*BRANO SELEZIONATO:*
In teoria il
programma prevede un’intera giornata a Port Augusta e questo comporta il fatto
che la sveglia per Ilaria sia fissata tardi, dove tardi è da intendersi con le
ore 8. Mi
immagino le maledizioni quando apro la porta del camper per avvisarla che è ora
di svegliarsi (io, naturalmente, sono in piedi almeno dalle 6).
Dal momento che vogliamo prendercela comoda, la prima tappa è la biblioteca
cittadina, dove si naviga un po’ su Internet: poco però, perché c’è il limite
dei 50 MB, così non riesco neppure a caricare qualche fotografia. Quando ci
decidiamo a muovere qualche passo per la cittadina, ormai è quasi mezzogiorno.
Veduta omnicomprensiva di Port Augusta |
Port Augusta
si rivela carina, pulita, con delle belle casette, tanti parchetti e soprattutto
il mare, che non fa mai male. Approfittando di una mappa super-dettagliata mi
improvviso guida turistica e conduco Ilaria nella carrellata degli edifici
storici della città. Che, per inciso, comprendono anche la macelleria, il cui
ingresso è sovrastato dalla testa di un toro macellato nel 1927. Provano a
venderci dei materassi per strada, facciamo un po’ di palestra all’aperto e
seguiamo una coppietta aborigena fan degli AC/DC. E questo è quanto, alle 14
scarse ci troviamo ad aver esaurito qualsiasi cosa si possa fare da queste
parti, per cui prendiamo la decisione di iniziare il viaggio verso Adelaide, in
modo da avere una tappa più corta il giorno seguente.

*VOCI ARCHIVIATE:*
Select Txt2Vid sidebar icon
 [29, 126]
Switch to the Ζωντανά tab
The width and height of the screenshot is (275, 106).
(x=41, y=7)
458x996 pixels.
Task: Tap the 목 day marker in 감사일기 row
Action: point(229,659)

*DESCRIZIONE ESERCIZIO:* Stampa senza alcuna modifica la parte del brano su Port Augusta che si apre con le parole "In teoria il" e si chiude con "almeno dalle 6).".

*RISPOSTA:*
In teoria il
programma prevede un’intera giornata a Port Augusta e questo comporta il fatto
che la sveglia per Ilaria sia fissata tardi, dove tardi è da intendersi con le
ore 8. Mi
immagino le maledizioni quando apro la porta del camper per avvisarla che è ora
di svegliarsi (io, naturalmente, sono in piedi almeno dalle 6).